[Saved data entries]
'''

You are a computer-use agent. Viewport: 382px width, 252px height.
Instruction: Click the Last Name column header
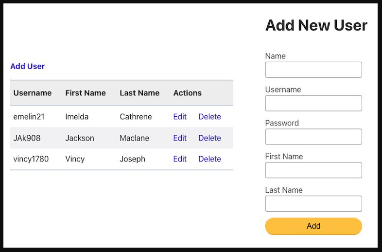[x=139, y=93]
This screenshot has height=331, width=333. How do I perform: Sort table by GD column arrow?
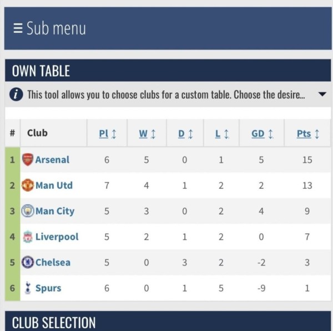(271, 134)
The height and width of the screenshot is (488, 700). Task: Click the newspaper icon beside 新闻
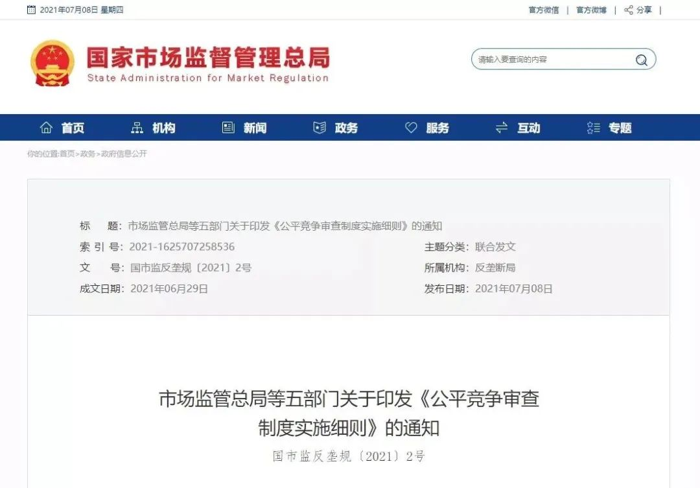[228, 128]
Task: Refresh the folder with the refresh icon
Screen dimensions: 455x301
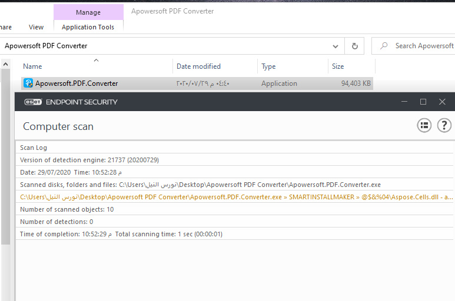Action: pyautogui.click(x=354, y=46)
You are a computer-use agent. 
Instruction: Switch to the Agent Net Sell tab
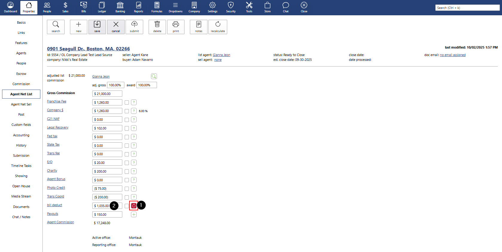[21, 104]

'''
'''

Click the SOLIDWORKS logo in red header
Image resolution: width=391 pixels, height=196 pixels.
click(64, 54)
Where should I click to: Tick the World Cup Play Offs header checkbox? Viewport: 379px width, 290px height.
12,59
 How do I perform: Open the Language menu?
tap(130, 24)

'''

Show every line above in which the word "computer" is found.

You are a computer-use agent. Viewport: 382px width, 252px height.
You are a computer-use agent. 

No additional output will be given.